Supplied material.

◆ ◆ ◆ ◆ ◆ ◆ ◆

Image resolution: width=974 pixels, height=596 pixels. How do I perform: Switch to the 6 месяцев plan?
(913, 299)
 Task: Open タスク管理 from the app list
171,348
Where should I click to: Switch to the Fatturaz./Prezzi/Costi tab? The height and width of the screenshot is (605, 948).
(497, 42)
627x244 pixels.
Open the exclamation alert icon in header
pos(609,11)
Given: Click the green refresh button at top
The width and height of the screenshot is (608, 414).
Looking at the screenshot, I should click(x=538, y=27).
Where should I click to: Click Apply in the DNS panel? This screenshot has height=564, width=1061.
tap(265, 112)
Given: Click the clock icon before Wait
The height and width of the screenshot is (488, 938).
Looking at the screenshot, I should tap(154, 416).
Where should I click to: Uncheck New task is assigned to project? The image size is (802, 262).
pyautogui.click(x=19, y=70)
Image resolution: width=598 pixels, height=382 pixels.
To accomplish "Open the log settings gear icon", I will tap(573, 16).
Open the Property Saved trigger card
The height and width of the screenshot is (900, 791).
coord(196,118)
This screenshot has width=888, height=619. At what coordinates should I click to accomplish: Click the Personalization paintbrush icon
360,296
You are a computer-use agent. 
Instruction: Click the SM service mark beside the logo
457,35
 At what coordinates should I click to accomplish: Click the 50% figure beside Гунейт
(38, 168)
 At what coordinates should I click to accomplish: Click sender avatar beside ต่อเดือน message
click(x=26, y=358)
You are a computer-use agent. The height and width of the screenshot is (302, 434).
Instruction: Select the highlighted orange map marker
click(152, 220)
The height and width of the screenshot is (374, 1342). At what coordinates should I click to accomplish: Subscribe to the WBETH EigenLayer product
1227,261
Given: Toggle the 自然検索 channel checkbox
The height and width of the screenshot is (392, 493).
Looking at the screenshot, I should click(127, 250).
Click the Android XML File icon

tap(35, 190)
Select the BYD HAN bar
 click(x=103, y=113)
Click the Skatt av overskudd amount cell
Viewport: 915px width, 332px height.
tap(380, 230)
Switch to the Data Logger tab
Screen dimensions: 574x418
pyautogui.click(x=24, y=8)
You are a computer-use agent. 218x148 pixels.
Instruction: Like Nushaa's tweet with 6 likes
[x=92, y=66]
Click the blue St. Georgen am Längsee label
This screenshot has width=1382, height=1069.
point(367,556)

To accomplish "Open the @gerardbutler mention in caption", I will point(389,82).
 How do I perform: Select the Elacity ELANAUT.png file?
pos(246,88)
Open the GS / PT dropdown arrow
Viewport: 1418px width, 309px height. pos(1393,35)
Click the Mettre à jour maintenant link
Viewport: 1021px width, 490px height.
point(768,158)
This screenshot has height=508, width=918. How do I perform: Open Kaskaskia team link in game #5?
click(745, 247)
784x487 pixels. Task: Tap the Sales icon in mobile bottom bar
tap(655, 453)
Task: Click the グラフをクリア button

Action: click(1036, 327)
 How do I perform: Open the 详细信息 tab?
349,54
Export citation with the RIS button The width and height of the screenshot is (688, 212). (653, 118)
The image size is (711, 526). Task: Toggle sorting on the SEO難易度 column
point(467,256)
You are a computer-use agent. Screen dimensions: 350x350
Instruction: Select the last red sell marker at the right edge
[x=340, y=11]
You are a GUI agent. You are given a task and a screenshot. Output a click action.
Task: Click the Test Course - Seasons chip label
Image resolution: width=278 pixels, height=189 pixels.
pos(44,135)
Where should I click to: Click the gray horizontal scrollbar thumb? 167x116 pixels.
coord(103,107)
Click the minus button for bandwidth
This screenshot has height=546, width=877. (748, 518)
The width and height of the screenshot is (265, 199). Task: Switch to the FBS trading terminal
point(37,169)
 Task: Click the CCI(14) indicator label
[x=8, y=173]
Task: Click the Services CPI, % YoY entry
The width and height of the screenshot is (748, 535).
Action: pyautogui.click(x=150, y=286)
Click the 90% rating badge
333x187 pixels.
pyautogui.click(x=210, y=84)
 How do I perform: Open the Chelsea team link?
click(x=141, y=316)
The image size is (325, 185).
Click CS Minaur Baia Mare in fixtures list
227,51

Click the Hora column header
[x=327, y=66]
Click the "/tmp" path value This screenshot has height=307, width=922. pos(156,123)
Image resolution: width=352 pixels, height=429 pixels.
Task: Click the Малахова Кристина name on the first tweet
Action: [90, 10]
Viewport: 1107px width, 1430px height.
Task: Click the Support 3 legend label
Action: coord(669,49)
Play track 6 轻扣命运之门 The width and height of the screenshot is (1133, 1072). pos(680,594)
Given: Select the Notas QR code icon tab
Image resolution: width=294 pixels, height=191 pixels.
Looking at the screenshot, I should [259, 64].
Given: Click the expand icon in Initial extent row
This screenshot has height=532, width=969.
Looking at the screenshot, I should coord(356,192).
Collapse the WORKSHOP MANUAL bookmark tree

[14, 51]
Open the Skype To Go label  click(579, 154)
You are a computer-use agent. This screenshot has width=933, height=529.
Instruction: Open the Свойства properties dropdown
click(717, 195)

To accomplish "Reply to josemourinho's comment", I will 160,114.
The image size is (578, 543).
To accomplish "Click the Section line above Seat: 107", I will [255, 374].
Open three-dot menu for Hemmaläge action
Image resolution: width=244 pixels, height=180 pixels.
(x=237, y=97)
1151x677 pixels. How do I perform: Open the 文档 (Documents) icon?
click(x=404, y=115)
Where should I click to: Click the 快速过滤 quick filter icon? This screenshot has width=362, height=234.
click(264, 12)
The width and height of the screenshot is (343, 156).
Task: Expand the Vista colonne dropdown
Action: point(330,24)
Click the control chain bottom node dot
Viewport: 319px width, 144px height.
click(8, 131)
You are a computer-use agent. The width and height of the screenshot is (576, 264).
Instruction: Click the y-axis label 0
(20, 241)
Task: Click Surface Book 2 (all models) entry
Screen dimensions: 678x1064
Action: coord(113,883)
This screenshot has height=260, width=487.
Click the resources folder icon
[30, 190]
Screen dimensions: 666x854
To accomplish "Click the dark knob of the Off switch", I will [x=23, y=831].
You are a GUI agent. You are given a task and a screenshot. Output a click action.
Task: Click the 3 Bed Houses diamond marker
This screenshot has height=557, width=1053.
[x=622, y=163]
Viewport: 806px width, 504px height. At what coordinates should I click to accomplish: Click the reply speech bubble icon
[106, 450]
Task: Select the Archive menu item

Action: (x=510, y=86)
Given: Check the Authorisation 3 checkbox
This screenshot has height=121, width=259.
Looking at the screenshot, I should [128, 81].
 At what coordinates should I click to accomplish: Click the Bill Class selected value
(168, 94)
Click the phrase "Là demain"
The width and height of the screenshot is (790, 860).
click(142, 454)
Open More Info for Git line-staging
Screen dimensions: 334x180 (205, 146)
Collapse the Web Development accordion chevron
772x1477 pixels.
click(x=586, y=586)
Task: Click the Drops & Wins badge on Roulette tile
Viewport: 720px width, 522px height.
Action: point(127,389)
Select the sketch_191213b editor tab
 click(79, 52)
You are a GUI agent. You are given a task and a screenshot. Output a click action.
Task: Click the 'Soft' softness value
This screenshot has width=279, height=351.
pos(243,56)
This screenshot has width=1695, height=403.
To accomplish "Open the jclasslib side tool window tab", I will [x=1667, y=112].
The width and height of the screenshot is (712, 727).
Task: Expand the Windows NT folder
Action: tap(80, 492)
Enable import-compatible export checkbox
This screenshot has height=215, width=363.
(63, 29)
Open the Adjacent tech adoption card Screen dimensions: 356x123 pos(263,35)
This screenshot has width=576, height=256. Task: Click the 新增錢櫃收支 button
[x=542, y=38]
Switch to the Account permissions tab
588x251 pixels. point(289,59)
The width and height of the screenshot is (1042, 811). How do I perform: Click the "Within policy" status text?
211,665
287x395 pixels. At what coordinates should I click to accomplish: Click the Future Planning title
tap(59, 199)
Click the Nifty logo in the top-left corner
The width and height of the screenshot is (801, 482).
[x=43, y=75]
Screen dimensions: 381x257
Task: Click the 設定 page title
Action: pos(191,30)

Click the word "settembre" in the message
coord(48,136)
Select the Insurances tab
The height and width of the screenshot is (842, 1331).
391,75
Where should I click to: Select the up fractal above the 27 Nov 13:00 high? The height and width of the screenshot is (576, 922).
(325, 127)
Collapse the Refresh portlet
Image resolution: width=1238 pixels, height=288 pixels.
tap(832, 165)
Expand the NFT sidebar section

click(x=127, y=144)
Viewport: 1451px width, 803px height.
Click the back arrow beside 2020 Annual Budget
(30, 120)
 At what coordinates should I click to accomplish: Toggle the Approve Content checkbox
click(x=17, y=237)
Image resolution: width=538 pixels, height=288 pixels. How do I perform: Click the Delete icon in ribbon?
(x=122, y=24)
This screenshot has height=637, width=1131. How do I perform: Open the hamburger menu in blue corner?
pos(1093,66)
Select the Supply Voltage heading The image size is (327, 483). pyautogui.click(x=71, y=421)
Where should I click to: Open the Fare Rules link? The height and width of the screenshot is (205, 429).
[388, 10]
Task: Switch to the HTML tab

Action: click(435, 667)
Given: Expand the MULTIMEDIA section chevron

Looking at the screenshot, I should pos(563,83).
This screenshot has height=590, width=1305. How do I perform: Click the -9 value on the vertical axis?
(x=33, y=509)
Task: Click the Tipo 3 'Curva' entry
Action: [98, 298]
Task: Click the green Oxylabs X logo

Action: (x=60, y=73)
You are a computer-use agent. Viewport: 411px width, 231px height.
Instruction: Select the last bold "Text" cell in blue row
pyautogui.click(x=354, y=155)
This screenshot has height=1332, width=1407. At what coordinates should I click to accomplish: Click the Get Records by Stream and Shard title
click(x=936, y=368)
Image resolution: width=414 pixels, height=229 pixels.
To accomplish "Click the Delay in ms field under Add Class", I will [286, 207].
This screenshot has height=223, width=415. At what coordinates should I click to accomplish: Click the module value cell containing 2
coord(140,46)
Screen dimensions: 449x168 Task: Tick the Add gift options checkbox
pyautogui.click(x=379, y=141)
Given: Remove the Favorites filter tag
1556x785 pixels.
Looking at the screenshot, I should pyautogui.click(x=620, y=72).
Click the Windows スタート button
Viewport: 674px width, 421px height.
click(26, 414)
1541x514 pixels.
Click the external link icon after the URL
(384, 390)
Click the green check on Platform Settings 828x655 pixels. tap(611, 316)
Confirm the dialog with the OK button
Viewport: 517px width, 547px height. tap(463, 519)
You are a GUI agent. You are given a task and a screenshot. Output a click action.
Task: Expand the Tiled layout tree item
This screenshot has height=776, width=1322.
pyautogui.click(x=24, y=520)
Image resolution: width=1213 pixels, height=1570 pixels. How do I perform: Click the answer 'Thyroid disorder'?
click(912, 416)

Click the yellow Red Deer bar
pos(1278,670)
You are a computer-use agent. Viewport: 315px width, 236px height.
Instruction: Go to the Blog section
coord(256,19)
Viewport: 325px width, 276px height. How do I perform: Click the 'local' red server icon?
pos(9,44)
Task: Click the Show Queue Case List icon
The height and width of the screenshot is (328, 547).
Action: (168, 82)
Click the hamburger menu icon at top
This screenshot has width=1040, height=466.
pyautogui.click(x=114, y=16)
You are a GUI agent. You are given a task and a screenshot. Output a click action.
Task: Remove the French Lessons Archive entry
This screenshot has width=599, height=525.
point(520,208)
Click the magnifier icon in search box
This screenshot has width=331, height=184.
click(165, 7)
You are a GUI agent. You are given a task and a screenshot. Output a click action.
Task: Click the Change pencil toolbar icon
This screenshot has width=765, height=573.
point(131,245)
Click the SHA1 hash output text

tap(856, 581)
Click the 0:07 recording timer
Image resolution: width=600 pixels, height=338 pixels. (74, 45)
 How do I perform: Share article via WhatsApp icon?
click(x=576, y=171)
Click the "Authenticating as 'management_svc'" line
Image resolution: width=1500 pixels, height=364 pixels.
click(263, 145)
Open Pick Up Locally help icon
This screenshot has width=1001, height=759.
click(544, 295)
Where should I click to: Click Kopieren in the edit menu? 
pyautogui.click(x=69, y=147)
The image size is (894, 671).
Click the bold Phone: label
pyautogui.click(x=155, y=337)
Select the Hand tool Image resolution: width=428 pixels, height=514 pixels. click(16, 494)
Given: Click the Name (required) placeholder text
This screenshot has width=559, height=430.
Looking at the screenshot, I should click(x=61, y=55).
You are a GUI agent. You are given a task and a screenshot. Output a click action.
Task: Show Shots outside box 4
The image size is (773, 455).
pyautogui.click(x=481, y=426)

◆ ◆ ◆ ◆ ◆ ◆ ◆

Instructions for the task. Please return only the lines above, starting at the line that has "The image size is (894, 671)." and ending at the line that has "Given: Click the Name", keeping both and leaving each one unchanged.

Result.
The image size is (894, 671).
Click the bold Phone: label
pyautogui.click(x=155, y=337)
Select the Hand tool Image resolution: width=428 pixels, height=514 pixels. click(16, 494)
Given: Click the Name (required) placeholder text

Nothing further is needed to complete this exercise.